Only the lines from the one containing "This screenshot has height=512, width=804." to the end of the data should be copied, exactly and without pictures.

________________

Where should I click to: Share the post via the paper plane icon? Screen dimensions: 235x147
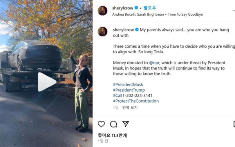point(126,124)
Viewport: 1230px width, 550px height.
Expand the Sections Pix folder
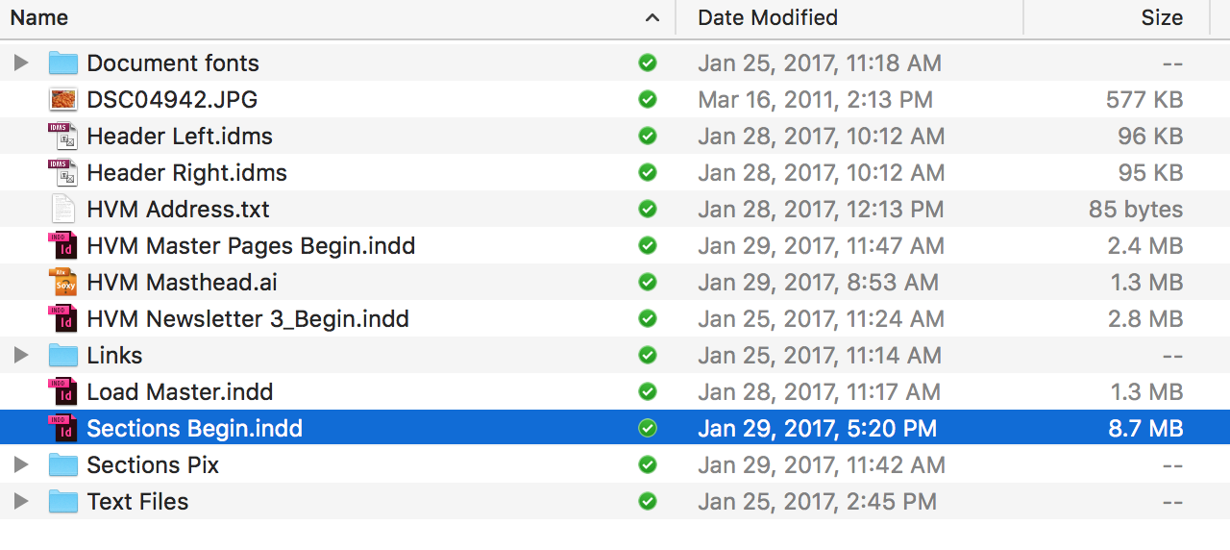coord(21,465)
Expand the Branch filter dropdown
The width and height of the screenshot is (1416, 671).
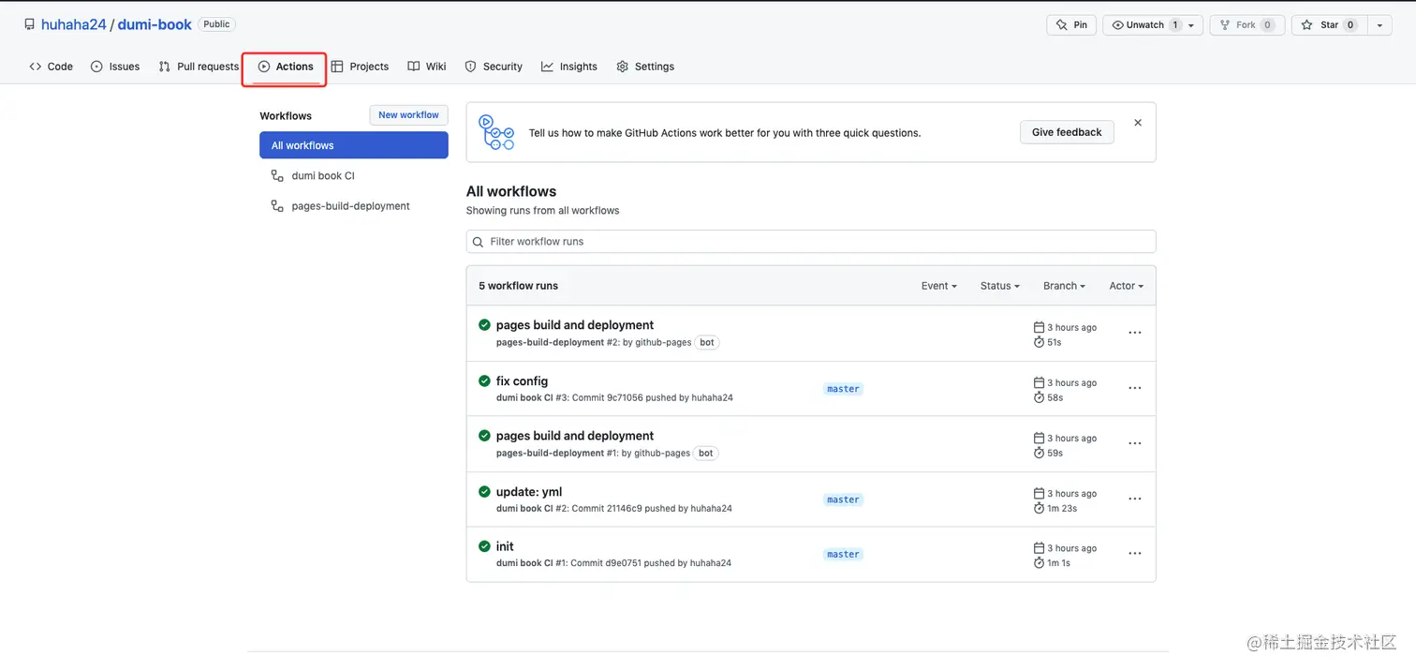[x=1064, y=286]
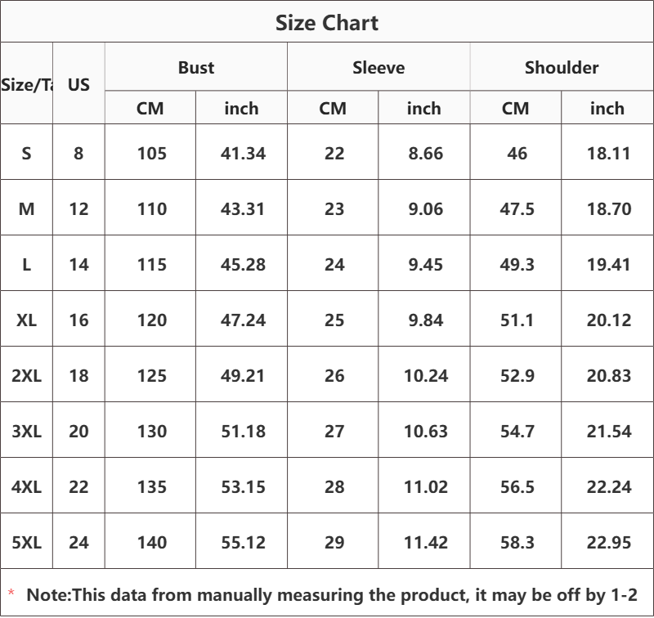
Task: Select the Bust column header
Action: [x=196, y=68]
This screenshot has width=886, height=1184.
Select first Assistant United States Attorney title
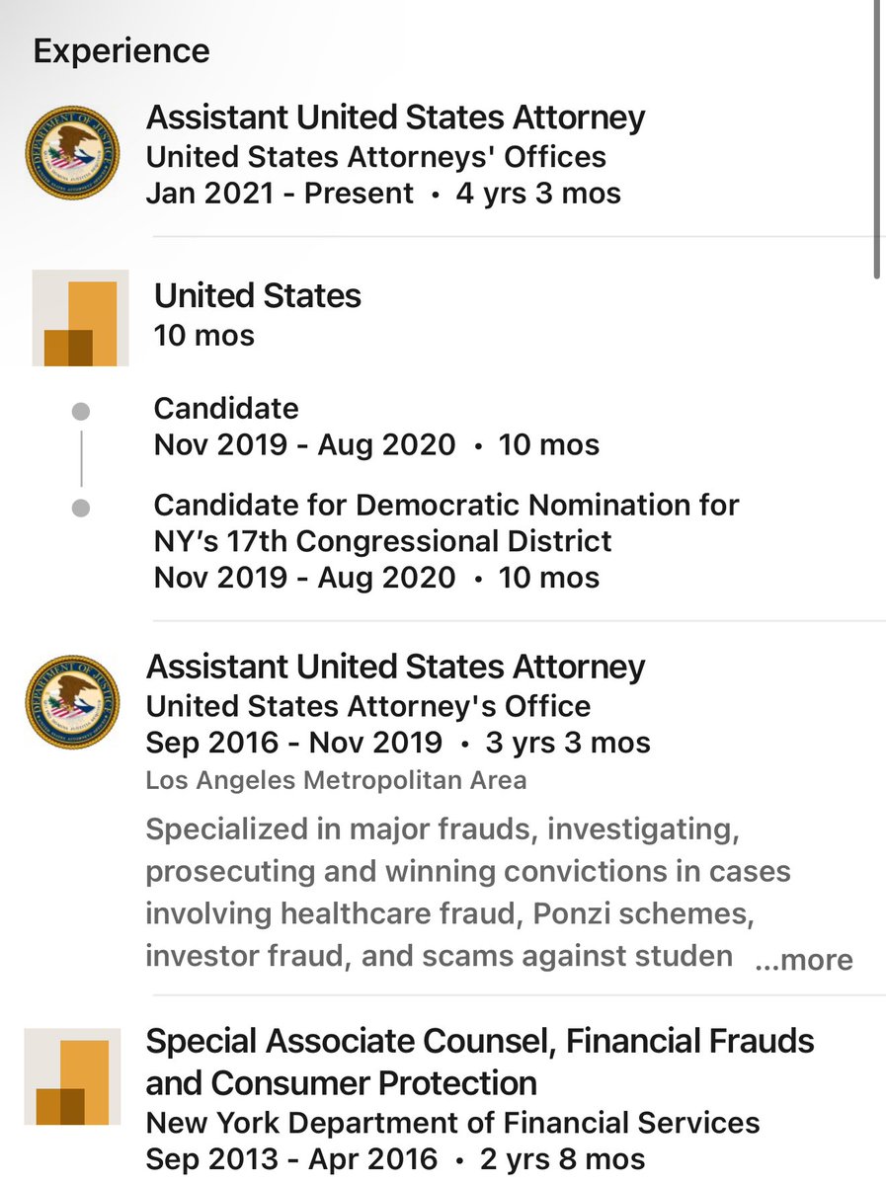(395, 118)
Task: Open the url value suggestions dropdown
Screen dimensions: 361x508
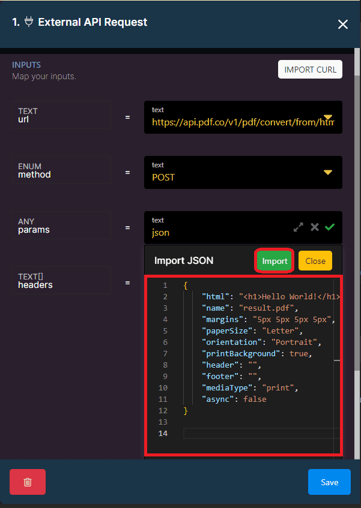Action: pos(327,118)
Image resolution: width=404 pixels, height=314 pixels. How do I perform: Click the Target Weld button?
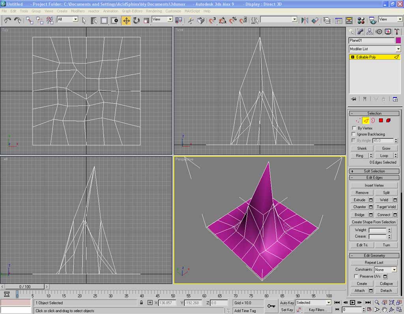[x=386, y=207]
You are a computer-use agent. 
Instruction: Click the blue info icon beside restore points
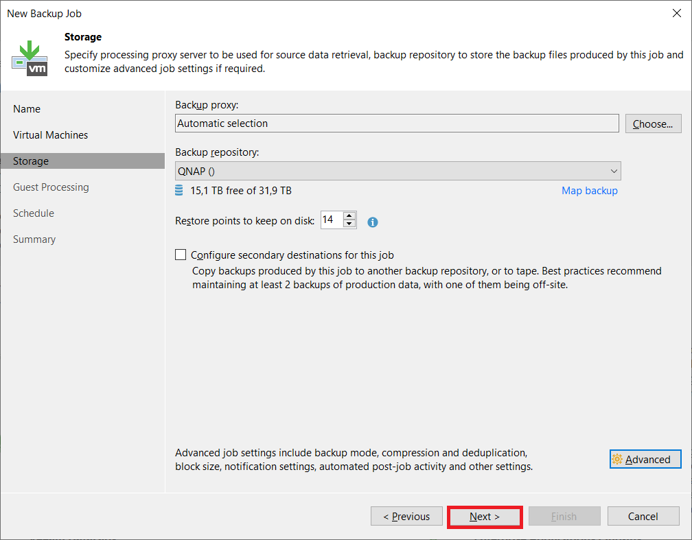pos(373,222)
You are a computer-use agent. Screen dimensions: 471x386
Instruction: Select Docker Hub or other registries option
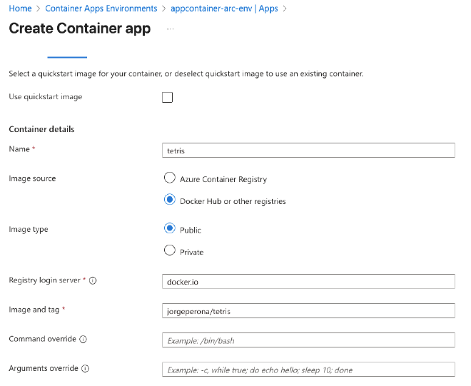[x=170, y=200]
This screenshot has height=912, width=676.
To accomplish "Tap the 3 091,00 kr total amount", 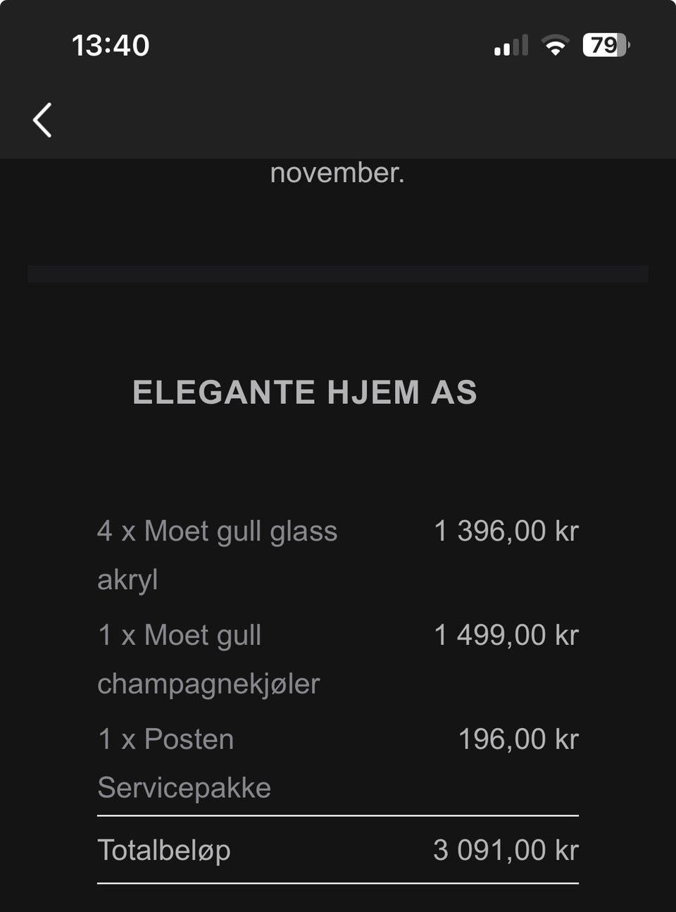I will point(506,850).
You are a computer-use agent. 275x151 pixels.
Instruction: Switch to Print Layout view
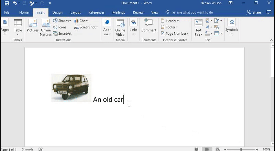pos(207,149)
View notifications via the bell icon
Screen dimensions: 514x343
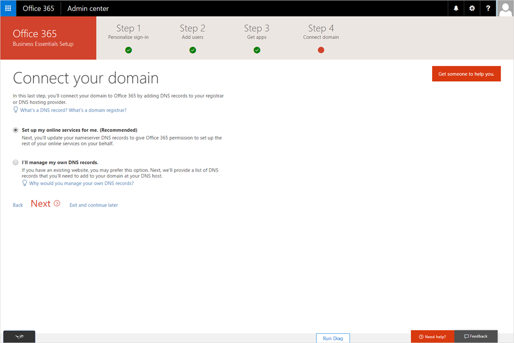tap(456, 8)
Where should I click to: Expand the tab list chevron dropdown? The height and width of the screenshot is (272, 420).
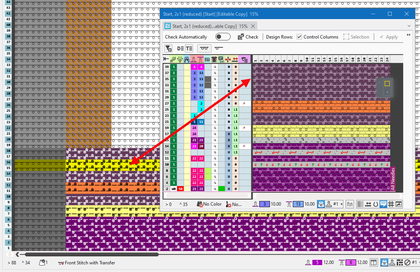(409, 26)
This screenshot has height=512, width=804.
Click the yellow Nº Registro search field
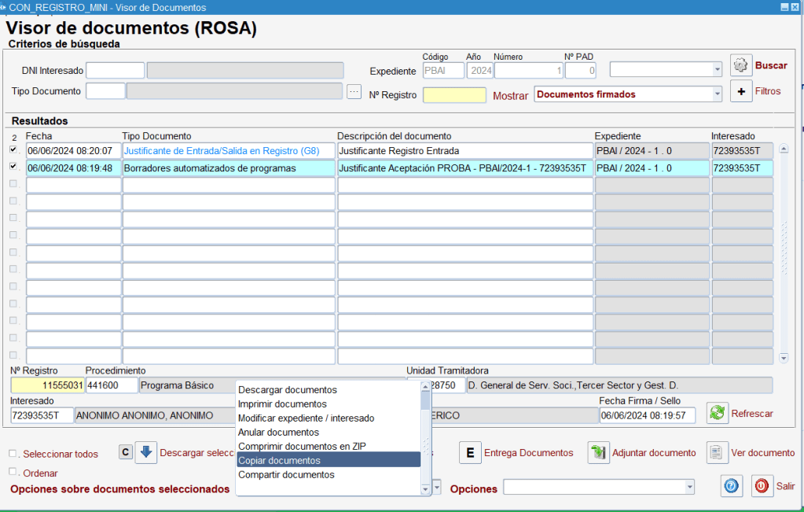tap(454, 95)
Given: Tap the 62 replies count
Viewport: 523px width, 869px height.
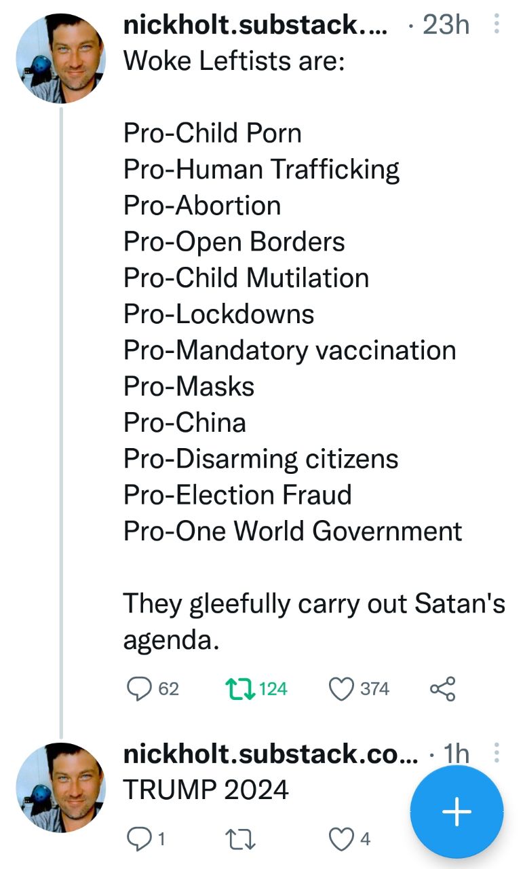Looking at the screenshot, I should [x=169, y=689].
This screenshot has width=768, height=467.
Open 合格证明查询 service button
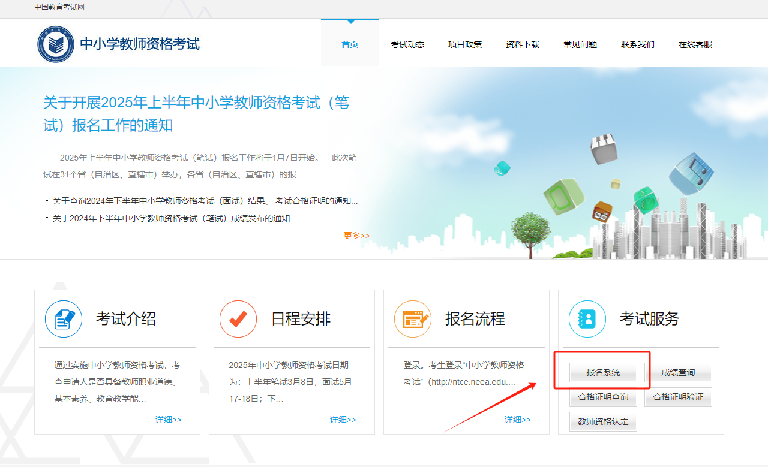point(603,397)
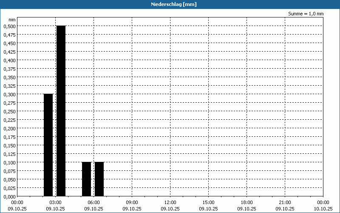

________________

Solution to this task -
This screenshot has height=512, width=804.
Click the yellow Nº Registro search field
tap(454, 95)
Given: Tap the 62 replies count
Viewport: 523px width, 869px height.
Looking at the screenshot, I should [x=169, y=689].
This screenshot has width=768, height=467.
Open 合格证明查询 service button
point(603,397)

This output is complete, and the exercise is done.